No empirical results provided: the authors could have given a hint on how practical the provided results could become.

__ Clarity__: The paper is clearly written. Again, my main feedback is about the perspective: a broader perspective could have implied a totally different write-up with yet more clarity -- and/but that would be a significantly different paper.

__ Relation to Prior Work__: A clear statement is made as how the present work differs from previous work: proof techniques, tightness of the result, possible unboundedness of the risk considered.

__ Reproducibility__: Yes

__ Additional Feedback__: - a(n) hypothesis
- Line 294: should be Lemma 13 instead of Lemma 12.

__ Summary and Contributions__: This paper proposes a general framework for machine learning applications based on the minimization of an empirical estimate of the conditional value at risk (CVaR).

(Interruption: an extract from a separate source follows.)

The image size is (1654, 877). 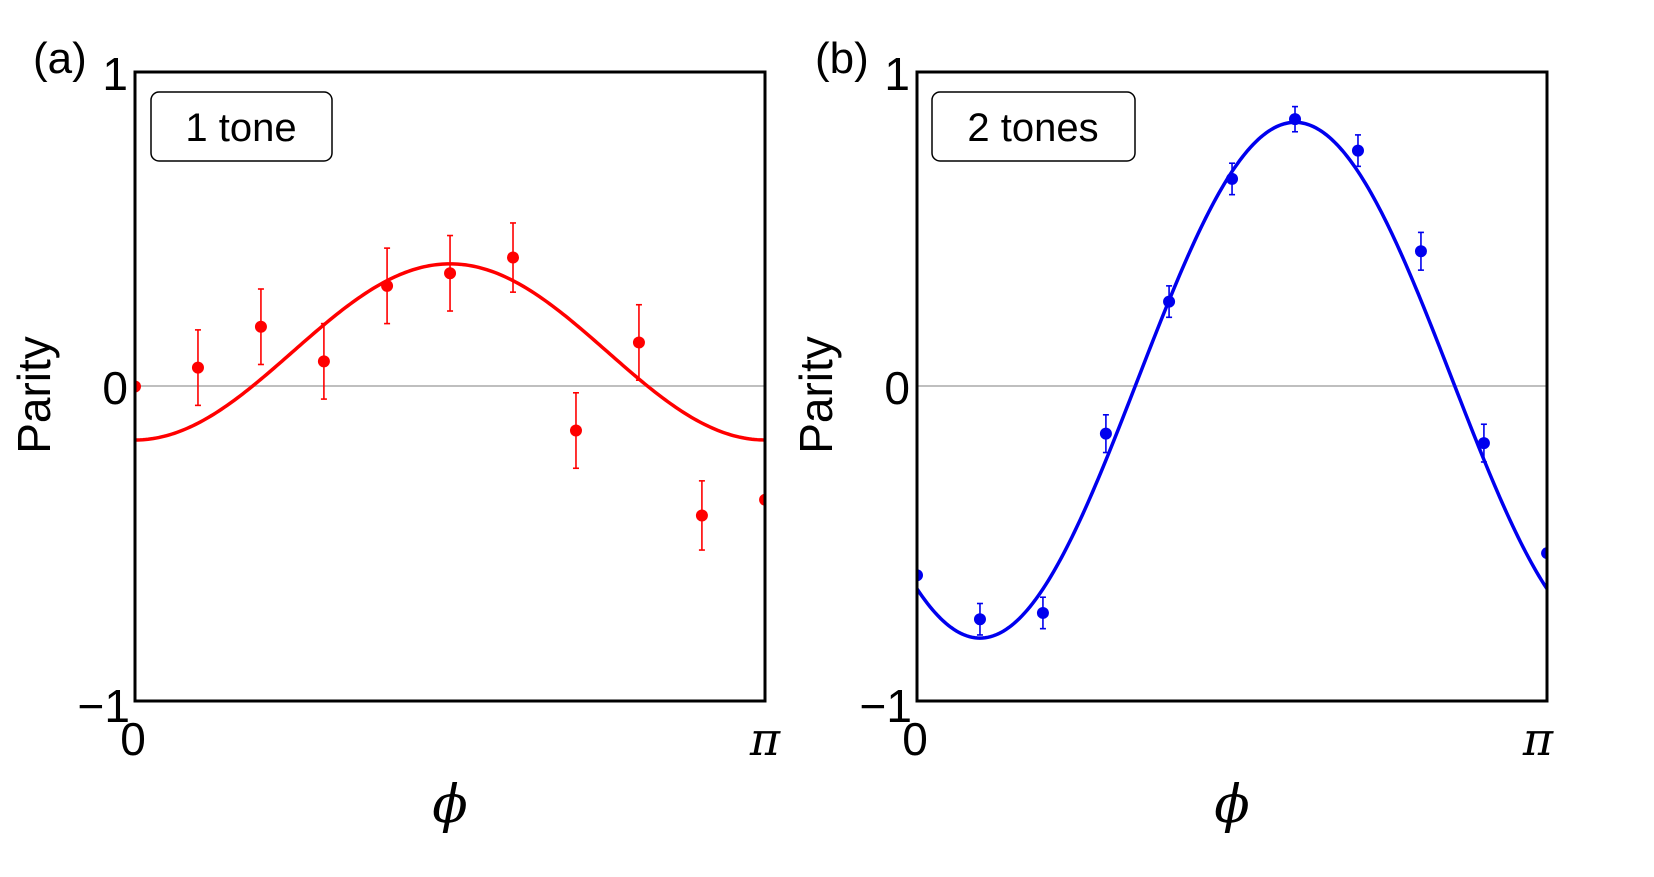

The main goal of this article is to provide theoretical guarantees for the excess of risk. Although this topic has been extensively studied in the literature for expected loss, the case of the CVaR is not as well understood. The authors start by recalling existing guarantees for the CVaR. Then they present their PAC-Bayesian generalization bound for the CVaR, which is tight in the parameter alpha, contrary to previous analysis. Finally, they describe the proof, which relies on a reduction to the expected loss for an auxiliary random variable Y.

__ Strengths__: Strong theoretical contribution. May be used for risk-aware methods based on the conditional value at risk.

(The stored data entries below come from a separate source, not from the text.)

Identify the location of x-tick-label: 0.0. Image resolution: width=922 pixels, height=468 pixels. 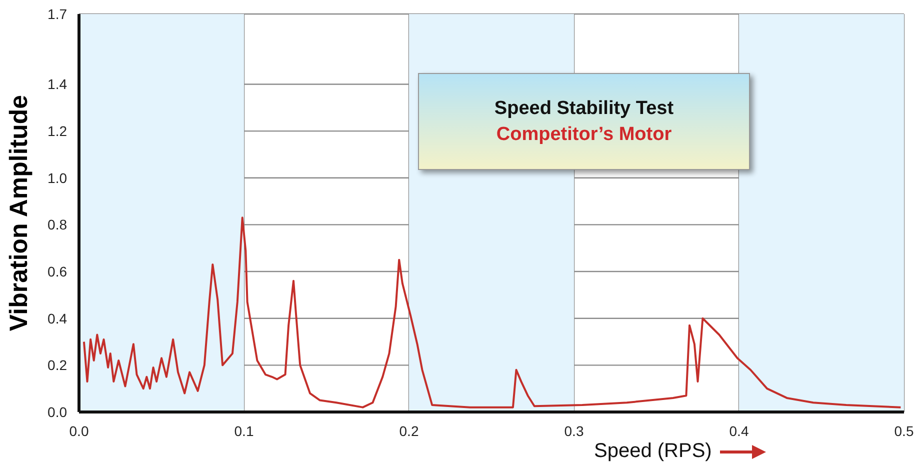
(79, 430).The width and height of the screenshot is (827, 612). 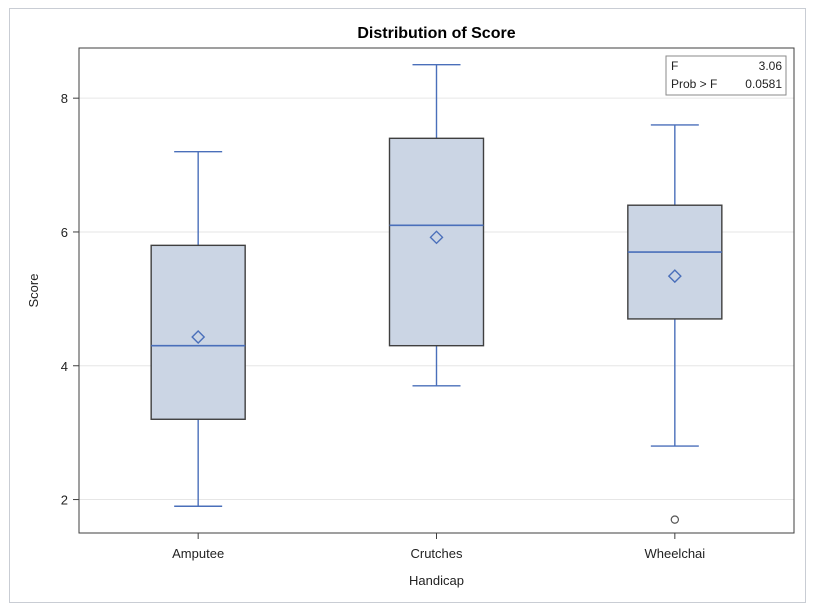 What do you see at coordinates (64, 232) in the screenshot?
I see `y-tick-label: 6` at bounding box center [64, 232].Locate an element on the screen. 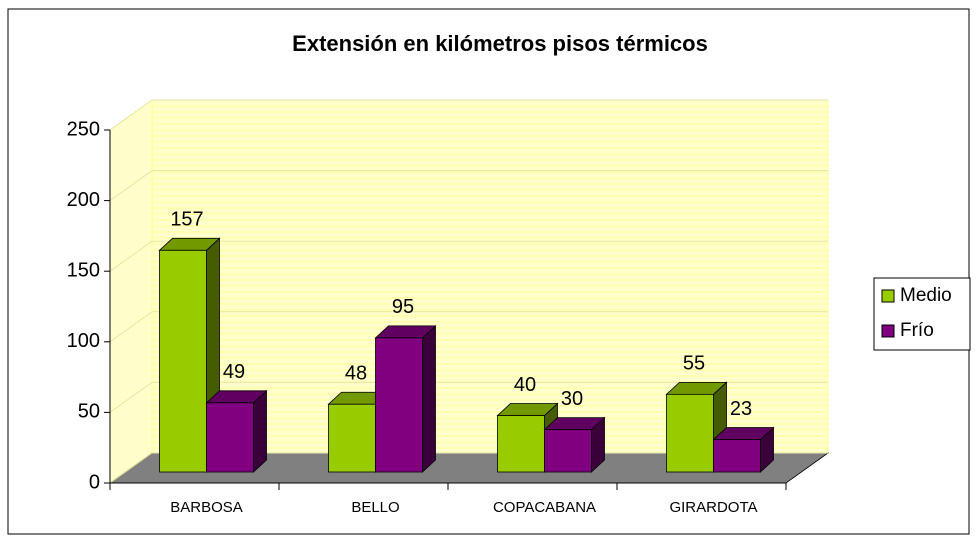  y-tick-label: 50 is located at coordinates (89, 412).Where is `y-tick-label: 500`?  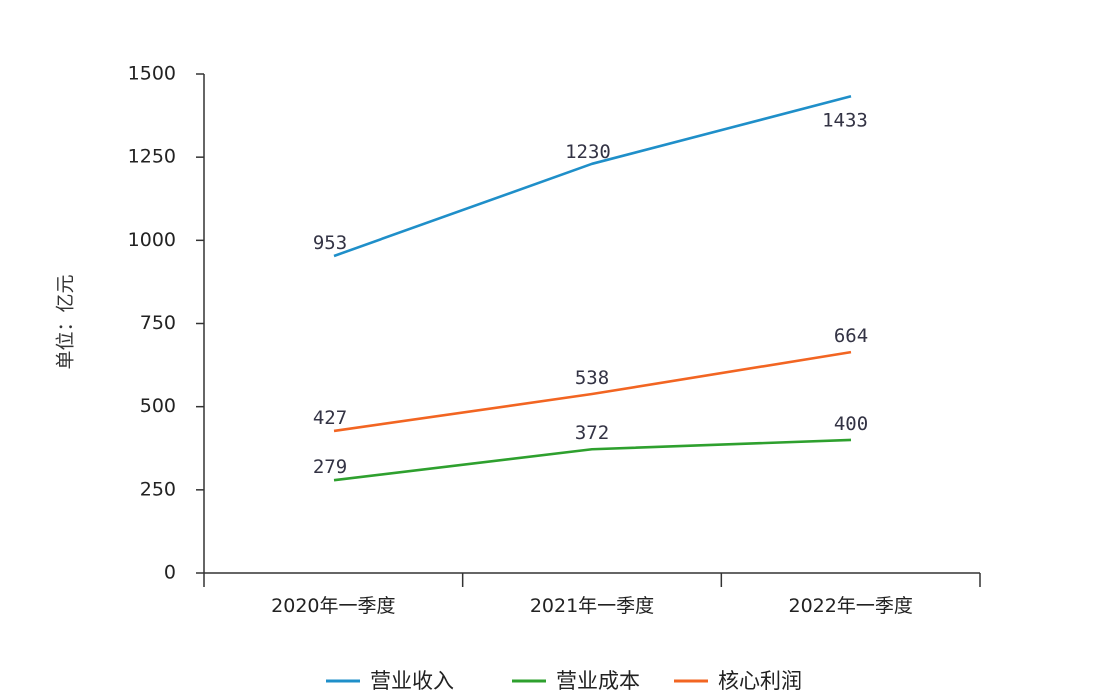
y-tick-label: 500 is located at coordinates (158, 406).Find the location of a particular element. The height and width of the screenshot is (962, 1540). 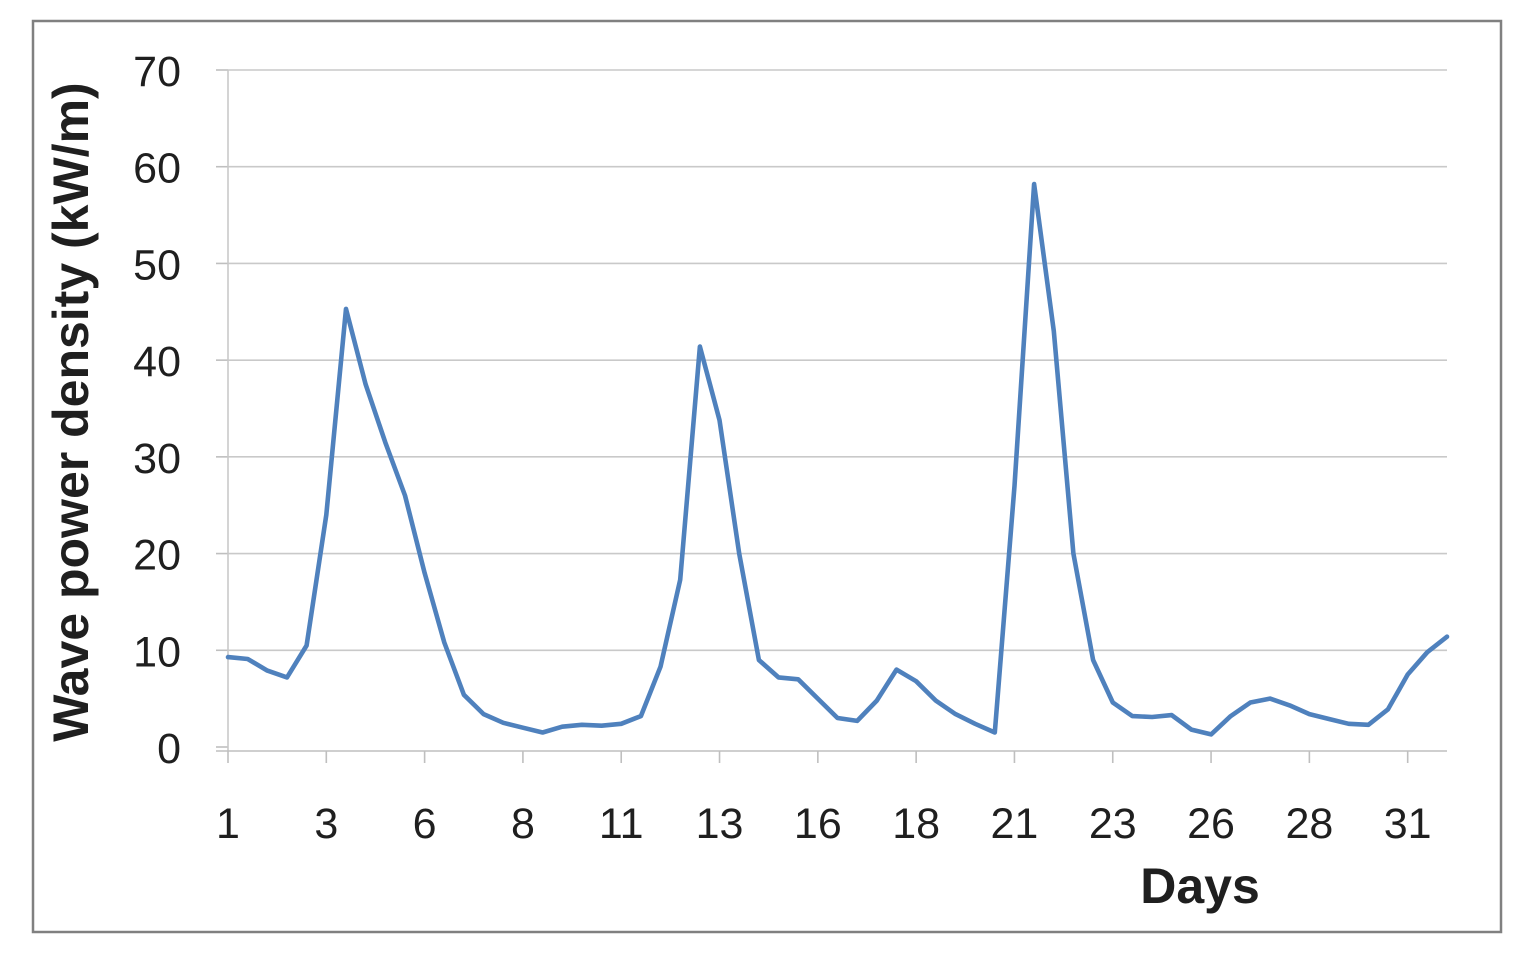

__ Weaknesses__: Illustrations, both experimental and theoretical, are missing. For instance, what is the optimal classifier in binary classification with 0-1 loss in the CVaR case?

__ Correctness__: Yes. The ERM with CVaR framework is correctly defined, and then analysed.

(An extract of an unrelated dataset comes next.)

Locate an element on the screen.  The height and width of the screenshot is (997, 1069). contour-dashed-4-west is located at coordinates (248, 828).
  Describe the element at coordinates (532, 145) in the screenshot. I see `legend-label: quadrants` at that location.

__ Clarity__: The paper is very well written.

__ Relation to Prior Work__: Yes, related works are discussed and existing results are recalled.

__ Reproducibility__: Yes

__ Additional Feedback__: Question 1: What is the optimal classifier in binary classification with the CVaR of the 0-1 loss? Is it a variant of the Bayes classifier with the auxiliary random variable Y (from the reduction to expectation)? --> answered in the rebuttal: it is the “new” SVM
Question 2: More practically, could this reduction to expectation trick be used for optimization purpose, by e.g. using the Stochastic Gradient Descent algorithm? --> this reduction is for now a theoretical trick: not straightforward to leverage it for optimization purpose

__ Summary and Contributions__: This paper provides statistical insights in learning with Conditional Value at Risk (CVaR). It provides concentration inequalities for CVaR when the loss function is bounded or unbounded (resulting in a sub-exponential random variable). In the bounded case, the authors derive the main result of the paper, which is a sharp PAC-Bayesion generalization bound for learning with CVaR.

__ Strengths__: The contribution of this manuscript is theoretical and definitely relevant for the NeurIPS community. As far as I know, the results are novel (sharper than previous ones) and sounds.
The paper is very well written and presents pedigagically a technical work (I appreciate this initiative greatly and I thank the authors for it). This is a valuable work.

__ Weaknesses__: As far as I am concerned, the only flaws of the paper are three typos:
- Line 23: "uniform converges arguments" may mean "uniforme convergence arguments".
- Line 254: exp is missing in the lhs.
- Line 303: "Appendix E" refers actually to Appendix B (LaTeX compilation bug).

__ Correctness__: Everything seems correct.

__ Clarity__: The paper is very clear.

__ Relation to Prior Work__: Relation to prior work is adequately addressed.

__ Reproducibility__: Yes

__ Additional Feedback__: I thank the authors for addressing my comments in their rebuttal.